• Trecho do texto
A Igreja e seus mandamentos
por
Monsenhor Henrique Magalhães
Editora Vozes, 1946
CONFISSÃO DOS PECADOS
11
de Julho de 1940
Prosseguindo no estudo da Penitência, vamos
ver hoje — a confissão dos pecados.
Noção: “Confissão sacramental é a acusação dos
próprios pecados, cometidos depois do Batismo,
feita a legítimo sacerdote, para obter o perdão, pelo poder das chaves”. A acusação é dos próprios pecados e não dos
alheios, como aquela confissão pública do fariseu, que dizia as suas virtudes e
os pecados do humilde publicano, ajoelhado a um canto do templo... Pecados cometidos depois do Batismo,
pois, como já vimos, o Batismo apaga o pecado original e, no que já tem o uso
da razão, os pecados atuais.

• Material fornecido
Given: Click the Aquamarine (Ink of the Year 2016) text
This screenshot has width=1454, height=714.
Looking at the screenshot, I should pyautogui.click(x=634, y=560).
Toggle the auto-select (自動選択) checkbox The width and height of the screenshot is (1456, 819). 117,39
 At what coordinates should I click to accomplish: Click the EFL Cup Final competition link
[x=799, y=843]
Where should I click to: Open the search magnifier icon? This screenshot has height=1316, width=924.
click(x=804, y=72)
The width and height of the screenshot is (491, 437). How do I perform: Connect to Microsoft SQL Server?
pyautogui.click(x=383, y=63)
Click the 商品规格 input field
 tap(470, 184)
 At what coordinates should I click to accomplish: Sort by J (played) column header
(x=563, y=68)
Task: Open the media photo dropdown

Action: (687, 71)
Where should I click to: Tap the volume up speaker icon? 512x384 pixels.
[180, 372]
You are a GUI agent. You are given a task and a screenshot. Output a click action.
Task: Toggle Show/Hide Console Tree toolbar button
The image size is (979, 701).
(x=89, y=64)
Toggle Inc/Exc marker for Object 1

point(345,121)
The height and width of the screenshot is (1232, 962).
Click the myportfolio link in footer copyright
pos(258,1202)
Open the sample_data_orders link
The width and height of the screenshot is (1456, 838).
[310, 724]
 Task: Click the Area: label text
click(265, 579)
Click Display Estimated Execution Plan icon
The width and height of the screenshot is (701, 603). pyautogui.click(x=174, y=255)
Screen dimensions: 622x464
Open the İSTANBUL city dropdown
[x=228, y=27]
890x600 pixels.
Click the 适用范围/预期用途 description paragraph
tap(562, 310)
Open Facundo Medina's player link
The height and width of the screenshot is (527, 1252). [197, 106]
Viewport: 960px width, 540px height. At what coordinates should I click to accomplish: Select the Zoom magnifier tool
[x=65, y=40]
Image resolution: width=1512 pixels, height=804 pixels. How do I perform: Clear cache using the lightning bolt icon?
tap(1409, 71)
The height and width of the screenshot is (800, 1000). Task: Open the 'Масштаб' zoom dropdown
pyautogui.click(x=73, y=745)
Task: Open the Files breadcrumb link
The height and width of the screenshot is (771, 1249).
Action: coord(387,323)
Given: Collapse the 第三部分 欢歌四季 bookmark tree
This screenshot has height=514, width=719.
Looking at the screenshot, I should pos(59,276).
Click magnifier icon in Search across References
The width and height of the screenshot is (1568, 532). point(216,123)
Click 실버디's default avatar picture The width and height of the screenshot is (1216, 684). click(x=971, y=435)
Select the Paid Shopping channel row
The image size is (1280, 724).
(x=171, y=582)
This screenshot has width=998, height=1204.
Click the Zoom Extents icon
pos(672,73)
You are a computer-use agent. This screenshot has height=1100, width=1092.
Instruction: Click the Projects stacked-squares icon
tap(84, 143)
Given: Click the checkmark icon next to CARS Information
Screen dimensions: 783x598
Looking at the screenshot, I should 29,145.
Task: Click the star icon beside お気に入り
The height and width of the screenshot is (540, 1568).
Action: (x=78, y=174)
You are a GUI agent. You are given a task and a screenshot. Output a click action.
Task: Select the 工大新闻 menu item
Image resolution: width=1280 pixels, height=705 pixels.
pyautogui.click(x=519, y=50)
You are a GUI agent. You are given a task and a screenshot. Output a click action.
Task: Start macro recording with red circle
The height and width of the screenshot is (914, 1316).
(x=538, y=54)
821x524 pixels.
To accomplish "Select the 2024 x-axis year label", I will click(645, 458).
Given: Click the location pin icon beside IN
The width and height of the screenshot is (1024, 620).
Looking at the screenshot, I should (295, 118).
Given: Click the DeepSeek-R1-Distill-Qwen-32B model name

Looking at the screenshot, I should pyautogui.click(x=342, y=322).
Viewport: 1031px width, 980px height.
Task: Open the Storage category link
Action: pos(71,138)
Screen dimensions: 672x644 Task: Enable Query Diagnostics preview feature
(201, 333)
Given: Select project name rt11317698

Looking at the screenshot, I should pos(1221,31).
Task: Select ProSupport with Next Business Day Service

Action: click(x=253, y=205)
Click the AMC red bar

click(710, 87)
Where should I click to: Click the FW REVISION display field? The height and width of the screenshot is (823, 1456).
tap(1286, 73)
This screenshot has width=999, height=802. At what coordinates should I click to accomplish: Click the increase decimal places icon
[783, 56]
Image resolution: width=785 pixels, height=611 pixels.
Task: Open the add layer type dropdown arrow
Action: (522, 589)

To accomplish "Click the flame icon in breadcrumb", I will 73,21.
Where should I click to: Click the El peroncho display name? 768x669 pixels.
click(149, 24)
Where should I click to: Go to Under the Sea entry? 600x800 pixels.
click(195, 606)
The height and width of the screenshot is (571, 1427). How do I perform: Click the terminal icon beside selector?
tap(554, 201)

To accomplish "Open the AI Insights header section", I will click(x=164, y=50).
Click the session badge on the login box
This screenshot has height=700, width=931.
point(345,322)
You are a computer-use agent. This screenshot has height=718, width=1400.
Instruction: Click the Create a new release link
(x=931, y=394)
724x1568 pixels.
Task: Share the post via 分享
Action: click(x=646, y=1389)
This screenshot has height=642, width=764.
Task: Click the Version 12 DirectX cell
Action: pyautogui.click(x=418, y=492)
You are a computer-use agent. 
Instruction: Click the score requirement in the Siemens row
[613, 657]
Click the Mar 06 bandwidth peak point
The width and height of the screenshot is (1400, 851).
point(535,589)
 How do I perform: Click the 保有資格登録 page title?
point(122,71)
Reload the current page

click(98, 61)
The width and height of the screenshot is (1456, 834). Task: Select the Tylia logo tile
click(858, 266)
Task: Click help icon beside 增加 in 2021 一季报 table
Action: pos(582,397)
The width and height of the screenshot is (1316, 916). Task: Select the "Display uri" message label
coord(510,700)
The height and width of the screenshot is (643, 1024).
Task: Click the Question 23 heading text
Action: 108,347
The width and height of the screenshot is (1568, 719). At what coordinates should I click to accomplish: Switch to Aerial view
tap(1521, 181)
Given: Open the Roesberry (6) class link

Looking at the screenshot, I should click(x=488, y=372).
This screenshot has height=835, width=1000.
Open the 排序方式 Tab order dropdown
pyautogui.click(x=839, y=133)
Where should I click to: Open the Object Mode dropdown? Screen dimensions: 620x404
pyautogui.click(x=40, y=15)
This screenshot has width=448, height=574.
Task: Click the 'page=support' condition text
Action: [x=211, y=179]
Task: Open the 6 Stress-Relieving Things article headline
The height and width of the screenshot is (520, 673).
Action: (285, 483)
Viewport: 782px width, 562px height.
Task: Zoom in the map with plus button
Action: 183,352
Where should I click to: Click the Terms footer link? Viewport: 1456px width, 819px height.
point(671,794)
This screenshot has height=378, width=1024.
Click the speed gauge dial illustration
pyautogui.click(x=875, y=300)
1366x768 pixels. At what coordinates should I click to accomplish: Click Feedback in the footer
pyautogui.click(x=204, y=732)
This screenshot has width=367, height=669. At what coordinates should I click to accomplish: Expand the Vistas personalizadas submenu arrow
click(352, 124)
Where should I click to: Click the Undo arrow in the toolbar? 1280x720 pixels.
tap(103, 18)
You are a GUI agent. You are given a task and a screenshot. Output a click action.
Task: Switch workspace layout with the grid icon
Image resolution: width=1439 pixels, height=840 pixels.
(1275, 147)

• Trabalho a fazer
**1.** No trecho sobre a confissão dos pecados, a quem deve ser feita a acusação dos pecados na confissão sacramental?
**2.** Liste todas as informações bibliográficas que o trecho sobre a confissão dos pecados apresenta antes do título "CONFISSÃO DOS PECADOS".
**3.** Retome o trecho sobre a confissão dos pecados a partir do ponto em que ele para.

• Em resposta
**1.** A um legítimo sacerdote.

**2.** Título: A Igreja e seus mandamentos; autor: Monsenhor Henrique Magalhães; editora: Editora Vozes; ano: 1946.

**3.**
A confissão há de ser feita a legítimo
sacerdote — não
só com o poder da ordem,
mas também munido da jurisdição
necessária, como vimos ontem. Nos casos extremos, estando
alguém às portas da morte, qualquer
sacerdote absolve legitimamente.
A expressão poder das chaves — já nos é
familiar. Foi o próprio Senhor Jesus quem a empregou, no momento histórico em
que fez de Pedro a pedra angular da sua Igreja, e lhe prometeu as chaves do
reino dos céus. — Comunicou ao chefe dos apóstolos o poder de ligar e desligar,
poder que deu também aos outros apóstolos. E disse que seria confirmado no céu
tanto o ato de ligar, como o de desligar.
“Lutero chamou à confissão — “cruentíssima
carnificina!...” — em
compensação disse que ela é
“ótimo remédio para as consciências aflitas”... Calvino afirma que a
confissão auricular foi instituída por Inocêncio III no IV Concílio de Latrão. — Os modernos
protestantes, incluindo os ritualistas, embora reconheçam a utilidade da
confissão, negam-lhe a necessidade”. —
Todas estas citações são de Denzinger-Bannwart,[1]
cuja obra resiste galhardamente a qualquer crítica.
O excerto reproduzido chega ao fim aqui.